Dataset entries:
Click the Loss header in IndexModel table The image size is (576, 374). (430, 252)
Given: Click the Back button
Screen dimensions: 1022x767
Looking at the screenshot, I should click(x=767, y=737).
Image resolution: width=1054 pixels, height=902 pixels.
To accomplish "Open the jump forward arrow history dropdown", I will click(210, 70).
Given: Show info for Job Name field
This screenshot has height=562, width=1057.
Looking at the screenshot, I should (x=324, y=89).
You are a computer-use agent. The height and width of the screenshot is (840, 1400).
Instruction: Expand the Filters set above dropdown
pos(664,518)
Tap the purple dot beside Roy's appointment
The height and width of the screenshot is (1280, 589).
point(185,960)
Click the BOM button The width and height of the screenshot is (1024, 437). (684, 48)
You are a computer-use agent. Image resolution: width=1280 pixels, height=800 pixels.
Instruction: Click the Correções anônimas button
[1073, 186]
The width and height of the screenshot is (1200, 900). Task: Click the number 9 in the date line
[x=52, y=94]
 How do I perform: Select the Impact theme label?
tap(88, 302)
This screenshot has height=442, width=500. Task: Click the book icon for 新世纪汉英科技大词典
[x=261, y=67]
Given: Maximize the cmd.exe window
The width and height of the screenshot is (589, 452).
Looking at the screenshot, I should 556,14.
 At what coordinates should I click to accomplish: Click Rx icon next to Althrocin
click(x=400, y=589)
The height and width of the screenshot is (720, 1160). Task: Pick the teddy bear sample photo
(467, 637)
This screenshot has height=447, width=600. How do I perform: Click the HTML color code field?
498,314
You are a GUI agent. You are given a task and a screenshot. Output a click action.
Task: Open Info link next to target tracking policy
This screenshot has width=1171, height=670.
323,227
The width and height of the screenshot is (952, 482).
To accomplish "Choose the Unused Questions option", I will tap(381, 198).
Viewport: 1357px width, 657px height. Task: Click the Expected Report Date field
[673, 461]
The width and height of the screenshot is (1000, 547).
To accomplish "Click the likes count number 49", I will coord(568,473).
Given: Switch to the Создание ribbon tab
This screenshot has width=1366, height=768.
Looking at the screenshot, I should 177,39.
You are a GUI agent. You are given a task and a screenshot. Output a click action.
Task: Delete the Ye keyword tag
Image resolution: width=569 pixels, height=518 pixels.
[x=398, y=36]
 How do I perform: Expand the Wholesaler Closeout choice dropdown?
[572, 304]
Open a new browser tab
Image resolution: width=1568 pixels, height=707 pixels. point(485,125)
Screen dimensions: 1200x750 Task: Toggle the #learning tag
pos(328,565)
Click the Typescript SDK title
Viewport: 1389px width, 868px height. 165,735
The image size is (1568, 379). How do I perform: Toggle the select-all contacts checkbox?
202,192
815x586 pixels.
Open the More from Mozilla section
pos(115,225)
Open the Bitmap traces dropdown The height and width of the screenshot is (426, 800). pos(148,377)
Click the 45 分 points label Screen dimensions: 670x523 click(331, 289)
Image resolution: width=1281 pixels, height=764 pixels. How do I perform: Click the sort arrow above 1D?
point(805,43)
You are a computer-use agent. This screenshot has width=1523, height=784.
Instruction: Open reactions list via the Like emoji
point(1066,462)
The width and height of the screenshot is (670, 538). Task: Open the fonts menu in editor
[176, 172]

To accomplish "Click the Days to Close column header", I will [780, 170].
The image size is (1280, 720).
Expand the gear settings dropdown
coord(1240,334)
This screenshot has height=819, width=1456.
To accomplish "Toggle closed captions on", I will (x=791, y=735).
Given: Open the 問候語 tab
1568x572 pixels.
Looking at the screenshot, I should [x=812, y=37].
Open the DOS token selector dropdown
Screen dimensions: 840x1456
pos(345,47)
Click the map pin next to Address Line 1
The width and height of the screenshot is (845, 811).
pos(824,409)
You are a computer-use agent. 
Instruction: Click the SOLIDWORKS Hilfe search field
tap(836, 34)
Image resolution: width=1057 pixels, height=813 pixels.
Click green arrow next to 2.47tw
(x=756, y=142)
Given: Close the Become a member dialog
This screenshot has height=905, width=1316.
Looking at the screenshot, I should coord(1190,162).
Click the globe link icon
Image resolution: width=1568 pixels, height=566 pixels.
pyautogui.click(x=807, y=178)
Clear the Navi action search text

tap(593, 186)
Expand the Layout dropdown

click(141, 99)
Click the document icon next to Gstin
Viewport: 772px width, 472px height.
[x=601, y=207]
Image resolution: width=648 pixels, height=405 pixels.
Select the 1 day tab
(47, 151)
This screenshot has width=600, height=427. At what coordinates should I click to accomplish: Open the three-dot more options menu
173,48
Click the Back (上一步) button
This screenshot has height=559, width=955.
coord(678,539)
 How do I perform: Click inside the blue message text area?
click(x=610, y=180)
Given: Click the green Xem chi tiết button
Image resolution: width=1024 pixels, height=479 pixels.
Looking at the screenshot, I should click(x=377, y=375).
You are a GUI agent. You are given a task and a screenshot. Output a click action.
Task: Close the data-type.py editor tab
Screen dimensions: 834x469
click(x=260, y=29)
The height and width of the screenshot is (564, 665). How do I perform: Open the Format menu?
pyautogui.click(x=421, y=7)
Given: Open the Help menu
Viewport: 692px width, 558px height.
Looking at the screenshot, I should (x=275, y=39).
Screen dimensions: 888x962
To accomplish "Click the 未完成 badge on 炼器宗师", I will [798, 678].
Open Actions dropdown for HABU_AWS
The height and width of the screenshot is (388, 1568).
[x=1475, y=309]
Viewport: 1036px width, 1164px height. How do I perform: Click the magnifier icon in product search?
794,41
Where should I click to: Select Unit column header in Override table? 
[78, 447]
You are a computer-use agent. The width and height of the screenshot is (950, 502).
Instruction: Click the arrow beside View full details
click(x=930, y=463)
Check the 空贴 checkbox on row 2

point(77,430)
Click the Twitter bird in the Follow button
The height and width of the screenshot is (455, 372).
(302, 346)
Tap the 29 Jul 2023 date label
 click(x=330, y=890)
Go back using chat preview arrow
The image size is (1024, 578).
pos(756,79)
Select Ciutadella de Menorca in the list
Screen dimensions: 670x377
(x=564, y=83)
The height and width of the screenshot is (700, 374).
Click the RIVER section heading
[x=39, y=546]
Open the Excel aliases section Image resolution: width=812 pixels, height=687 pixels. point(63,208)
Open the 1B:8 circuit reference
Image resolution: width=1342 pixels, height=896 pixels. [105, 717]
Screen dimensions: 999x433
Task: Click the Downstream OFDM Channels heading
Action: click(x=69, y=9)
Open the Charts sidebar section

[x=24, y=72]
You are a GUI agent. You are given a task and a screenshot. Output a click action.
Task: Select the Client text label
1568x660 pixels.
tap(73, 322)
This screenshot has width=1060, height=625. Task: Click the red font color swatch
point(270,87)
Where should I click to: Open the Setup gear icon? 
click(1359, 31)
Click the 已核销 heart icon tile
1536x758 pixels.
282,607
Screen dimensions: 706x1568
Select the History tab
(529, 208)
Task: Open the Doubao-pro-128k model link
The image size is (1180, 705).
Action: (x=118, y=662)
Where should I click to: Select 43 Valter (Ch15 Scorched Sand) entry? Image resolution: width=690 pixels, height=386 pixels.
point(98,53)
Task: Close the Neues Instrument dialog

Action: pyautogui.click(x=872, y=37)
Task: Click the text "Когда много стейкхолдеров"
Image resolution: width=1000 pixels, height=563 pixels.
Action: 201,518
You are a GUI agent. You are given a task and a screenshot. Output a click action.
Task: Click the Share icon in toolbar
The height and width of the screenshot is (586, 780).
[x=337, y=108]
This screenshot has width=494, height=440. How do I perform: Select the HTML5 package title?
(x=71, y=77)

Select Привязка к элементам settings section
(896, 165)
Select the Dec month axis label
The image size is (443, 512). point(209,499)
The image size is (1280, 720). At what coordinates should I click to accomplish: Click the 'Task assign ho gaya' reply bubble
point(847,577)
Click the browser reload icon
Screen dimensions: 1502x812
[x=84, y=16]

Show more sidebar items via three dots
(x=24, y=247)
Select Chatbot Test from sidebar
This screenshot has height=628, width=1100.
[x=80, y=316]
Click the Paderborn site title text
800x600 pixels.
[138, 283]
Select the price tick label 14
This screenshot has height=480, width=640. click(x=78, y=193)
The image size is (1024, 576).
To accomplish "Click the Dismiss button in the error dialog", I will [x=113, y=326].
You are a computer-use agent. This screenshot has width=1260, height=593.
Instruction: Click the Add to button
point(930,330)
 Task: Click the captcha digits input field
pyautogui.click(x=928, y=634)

→ Instructions for the task
Count the lines of the entries above in which the string "computer" appears. Supply the number only.

→ Answer for this exercise
6